Remember to submit your lab notebook before your group meeting!

At this point you have performed an experiment which produced a measured value and an estimate of how well you know that value.

In the second part of this project, your group will investigate the relationship between the lateral displacement and the drop height. Each person in the group will measure the displacement for a different height, and these measurements will be combined into one data set for everyone in the group to use. In order for these measurements to be useful, you need to be certain that everyone is using the same procedure so that any one person's result could be reproduced by another member of the group.  

Your TA will lead a group discussion which should roughly cover the following points:

Are your individual measurements of lateral displacement for 60 cm in agreement? This is where your error analysis and uncertainty estimate comes into play as it provides an objective standard for determining how close two numbers have to be to be considered in agreement with one another.

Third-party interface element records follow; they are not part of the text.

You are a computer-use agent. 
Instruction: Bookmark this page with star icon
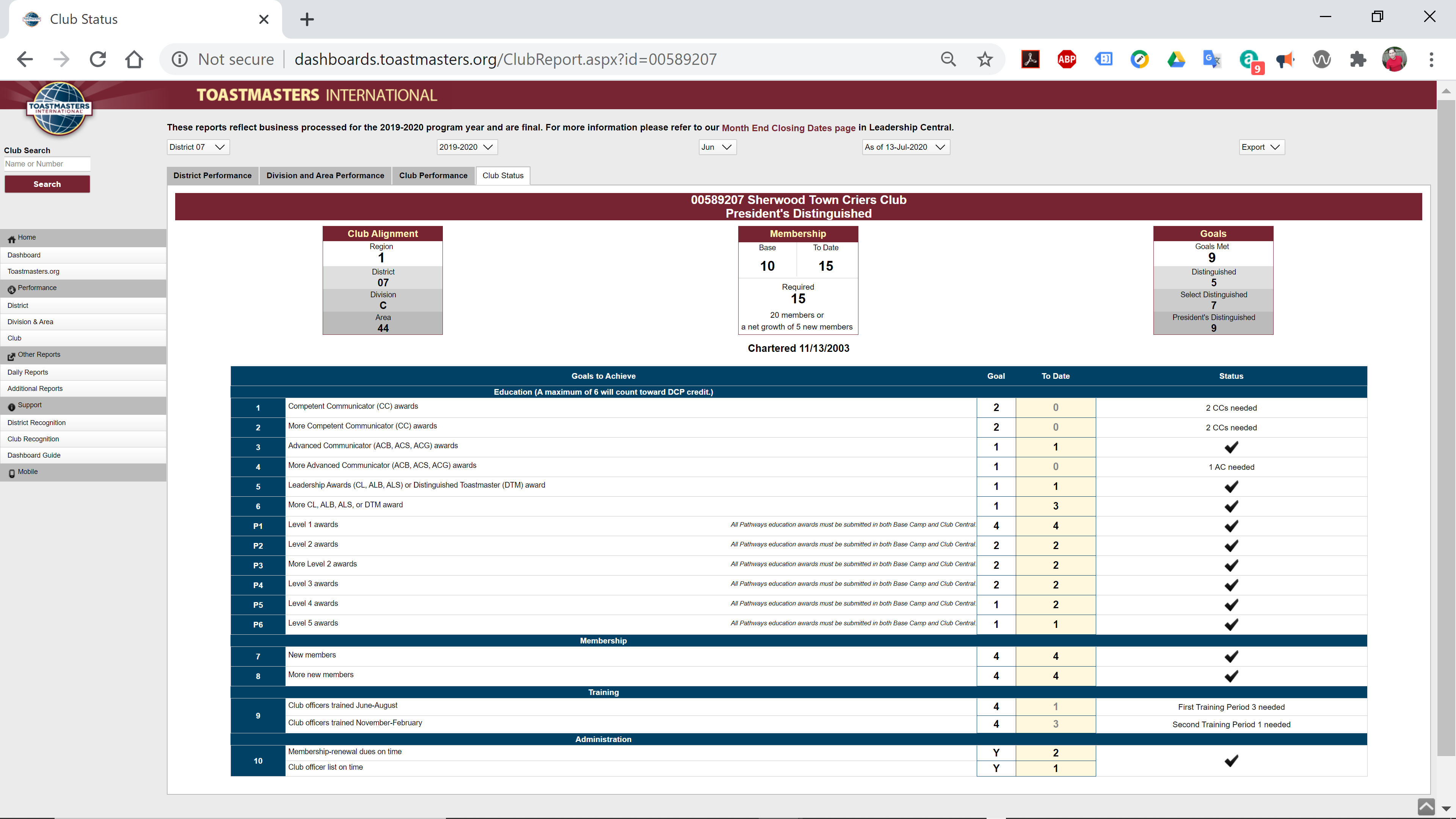(985, 60)
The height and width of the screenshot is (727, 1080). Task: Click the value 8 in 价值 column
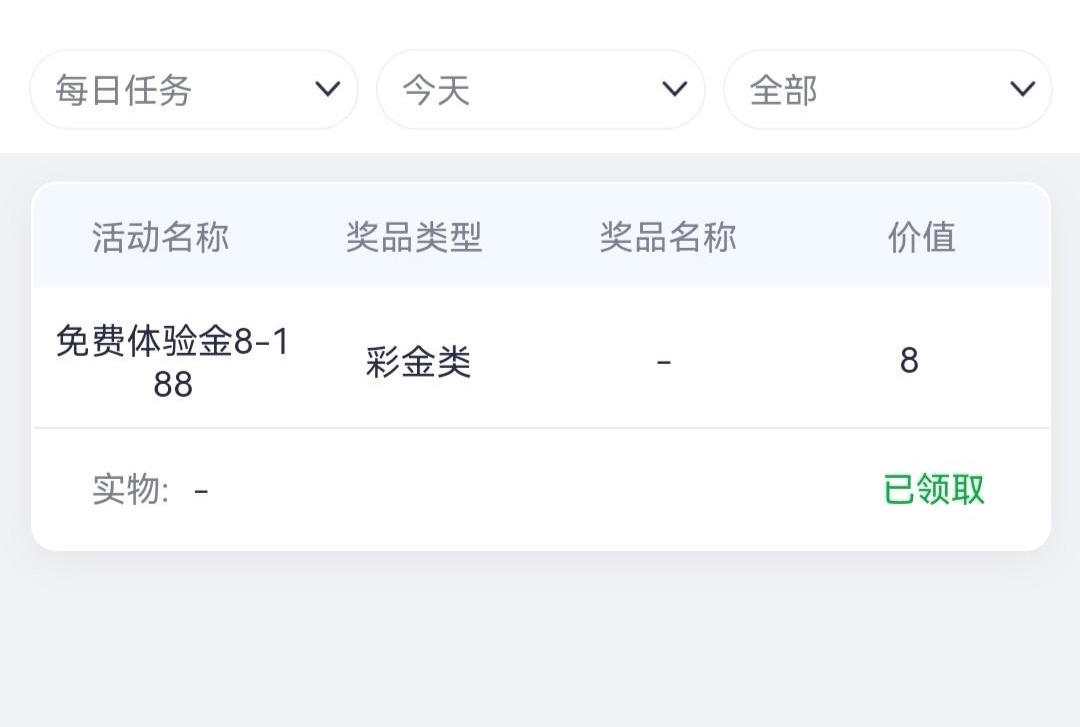click(x=908, y=361)
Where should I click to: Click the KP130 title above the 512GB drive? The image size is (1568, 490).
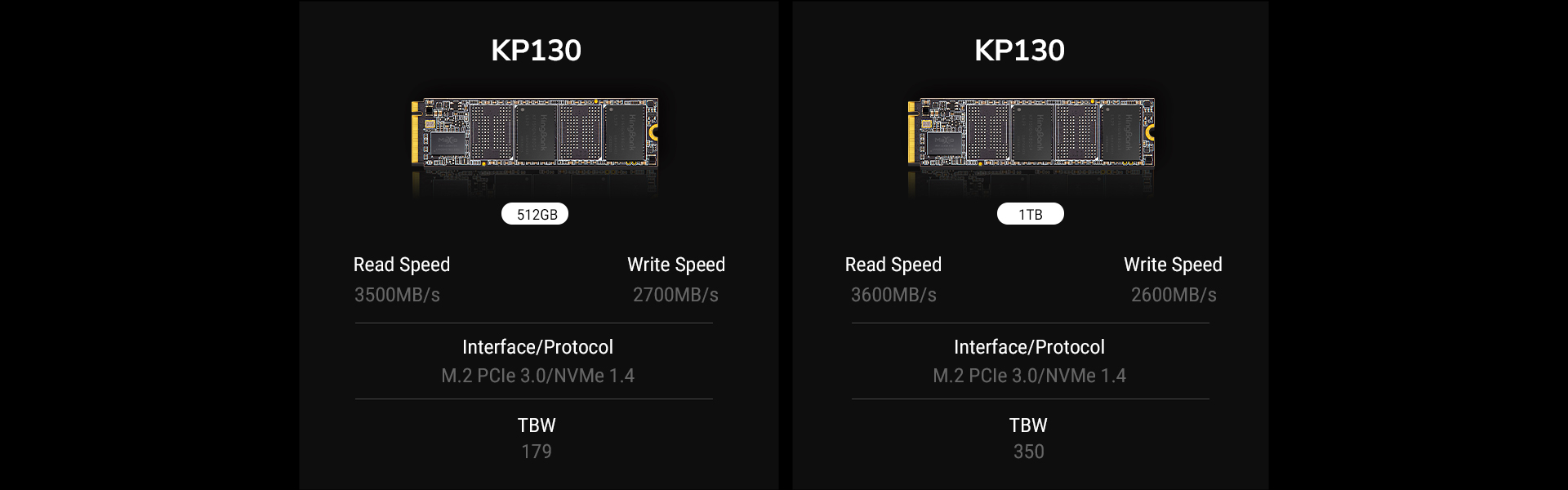coord(536,51)
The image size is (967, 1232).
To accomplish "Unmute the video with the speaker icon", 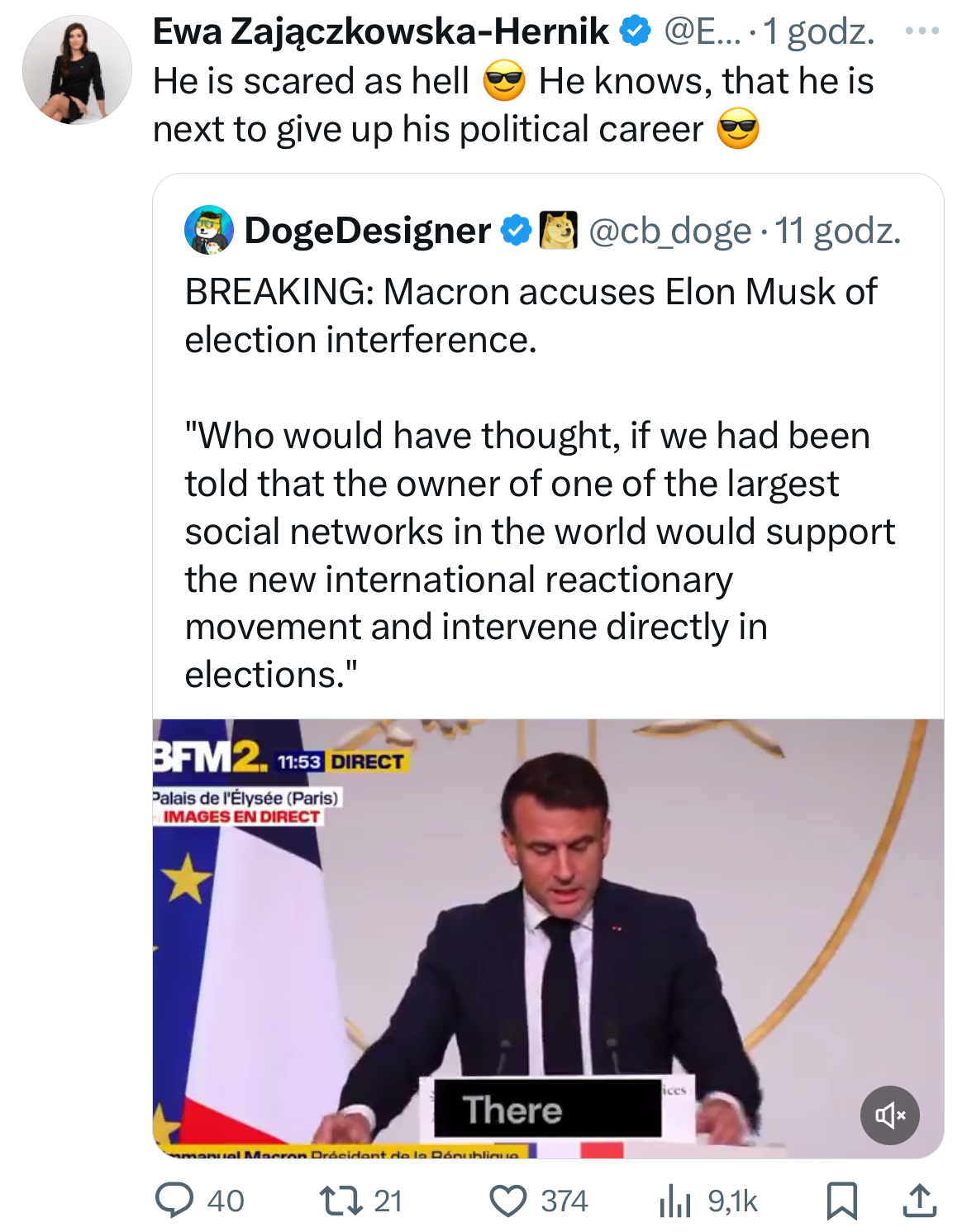I will coord(889,1115).
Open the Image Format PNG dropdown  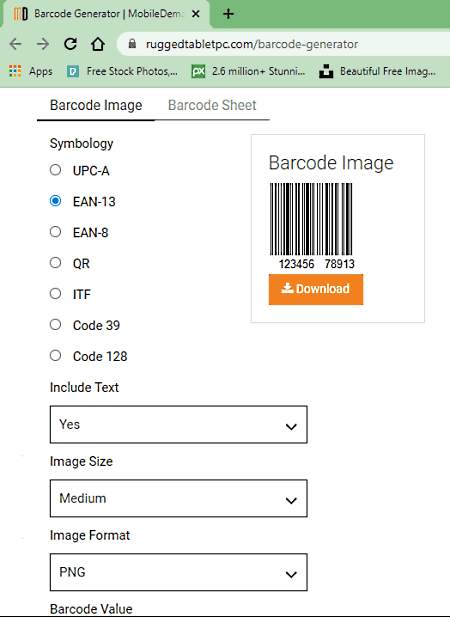(179, 572)
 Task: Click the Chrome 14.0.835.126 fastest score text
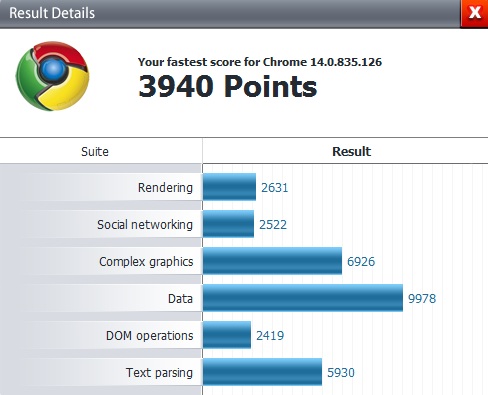(x=260, y=62)
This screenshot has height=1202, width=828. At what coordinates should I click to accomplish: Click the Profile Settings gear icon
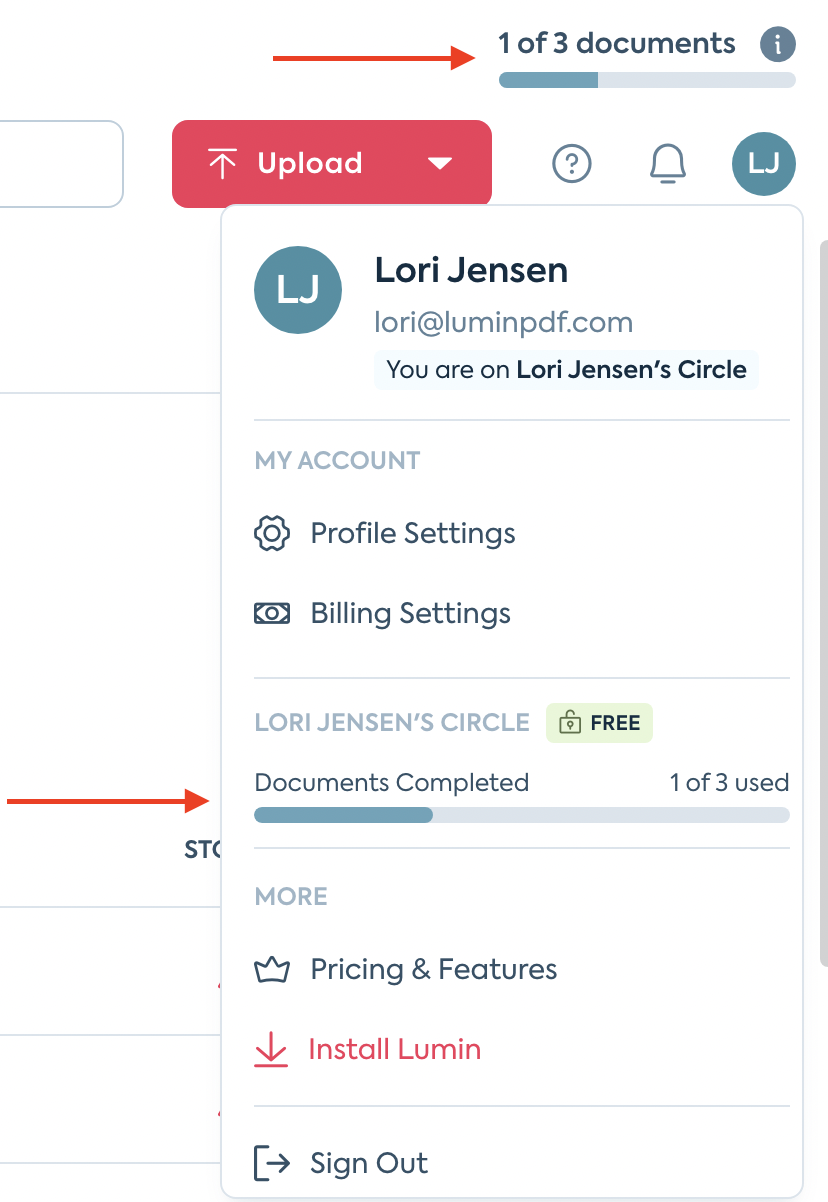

If you are not all in agreement, what differences in methodology are there which might be causing your results to be different? This is where your notes on how you set up and performed your individual experiment come into play. You will have to compare details of how the measurements were made. Did some people hold the pieces of paper vertically before dropping while others held them horizontally? Did some in the group measure the displacement from the drop point to the nearest edge of the piece of paper while others were measuring to the far edge? Was someone's cat batting at the pieces of paper as they were falling? There are many small details which can cause two people's measurements to disagree. The more detailed and complete your notes on your experiment, the easier it will be to identify potential sources of discrepancy in the data.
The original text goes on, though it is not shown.